» **Short task**: Can you convert the entries below into a Markdown table with columns named Row and Line, numbering each line and omitting blank lines?

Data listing
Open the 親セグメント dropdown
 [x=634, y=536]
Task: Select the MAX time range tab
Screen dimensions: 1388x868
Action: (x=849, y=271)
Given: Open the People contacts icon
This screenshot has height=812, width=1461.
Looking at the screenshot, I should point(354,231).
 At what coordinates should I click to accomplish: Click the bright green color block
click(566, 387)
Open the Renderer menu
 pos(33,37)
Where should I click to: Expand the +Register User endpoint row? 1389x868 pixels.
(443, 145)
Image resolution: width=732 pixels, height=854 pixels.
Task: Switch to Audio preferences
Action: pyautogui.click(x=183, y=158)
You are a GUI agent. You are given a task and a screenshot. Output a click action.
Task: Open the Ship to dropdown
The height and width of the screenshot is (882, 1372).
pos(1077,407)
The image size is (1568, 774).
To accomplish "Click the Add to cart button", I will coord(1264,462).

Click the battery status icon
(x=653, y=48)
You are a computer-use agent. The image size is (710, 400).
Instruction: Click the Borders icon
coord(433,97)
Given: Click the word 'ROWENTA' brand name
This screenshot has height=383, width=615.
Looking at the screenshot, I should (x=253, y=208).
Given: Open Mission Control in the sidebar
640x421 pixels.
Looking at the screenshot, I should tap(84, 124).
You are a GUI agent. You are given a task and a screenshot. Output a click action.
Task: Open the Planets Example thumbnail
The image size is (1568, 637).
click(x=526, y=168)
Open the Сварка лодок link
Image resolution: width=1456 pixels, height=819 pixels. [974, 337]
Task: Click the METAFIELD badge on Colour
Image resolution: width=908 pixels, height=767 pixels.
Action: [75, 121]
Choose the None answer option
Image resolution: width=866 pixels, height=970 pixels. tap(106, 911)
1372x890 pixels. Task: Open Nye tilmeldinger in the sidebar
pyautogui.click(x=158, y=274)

» **Solution to this task**:
| Row | Line |
|---|---|
| 1 | Open the 親セグメント dropdown |
| 2 |  [x=634, y=536] |
| 3 | Task: Select the MAX time range tab |
| 4 | Screen dimensions: 1388x868 |
| 5 | Action: (x=849, y=271) |
| 6 | Given: Open the People contacts icon |
| 7 | This screenshot has height=812, width=1461. |
| 8 | Looking at the screenshot, I should point(354,231). |
| 9 |  At what coordinates should I click to accomplish: Click the bright green color block |
| 10 | click(566, 387) |
| 11 | Open the Renderer menu |
| 12 |  pos(33,37) |
| 13 | Where should I click to: Expand the +Register User endpoint row? 1389x868 pixels. |
| 14 | (443, 145) |
| 15 | Image resolution: width=732 pixels, height=854 pixels. |
| 16 | Task: Switch to Audio preferences |
| 17 | Action: pyautogui.click(x=183, y=158) |
| 18 | You are a GUI agent. You are given a task and a screenshot. Output a click action. |
| 19 | Task: Open the Ship to dropdown |
| 20 | The height and width of the screenshot is (882, 1372). |
| 21 | pos(1077,407) |
| 22 | The image size is (1568, 774). |
| 23 | To accomplish "Click the Add to cart button", I will coord(1264,462). |
| 24 | Click the battery status icon |
| 25 | (x=653, y=48) |
| 26 | You are a computer-use agent. The image size is (710, 400). |
| 27 | Instruction: Click the Borders icon |
| 28 | coord(433,97) |
| 29 | Given: Click the word 'ROWENTA' brand name |
| 30 | This screenshot has height=383, width=615. |
| 31 | Looking at the screenshot, I should (x=253, y=208). |
| 32 | Given: Open Mission Control in the sidebar |
| 33 | 640x421 pixels. |
| 34 | Looking at the screenshot, I should tap(84, 124). |
| 35 | You are a GUI agent. You are given a task and a screenshot. Output a click action. |
| 36 | Task: Open the Planets Example thumbnail |
| 37 | The image size is (1568, 637). |
| 38 | click(x=526, y=168) |
| 39 | Open the Сварка лодок link |
| 40 | Image resolution: width=1456 pixels, height=819 pixels. [974, 337] |
| 41 | Task: Click the METAFIELD badge on Colour |
| 42 | Image resolution: width=908 pixels, height=767 pixels. |
| 43 | Action: [75, 121] |
| 44 | Choose the None answer option |
| 45 | Image resolution: width=866 pixels, height=970 pixels. tap(106, 911) |
| 46 | 1372x890 pixels. Task: Open Nye tilmeldinger in the sidebar |
| 47 | pyautogui.click(x=158, y=274) |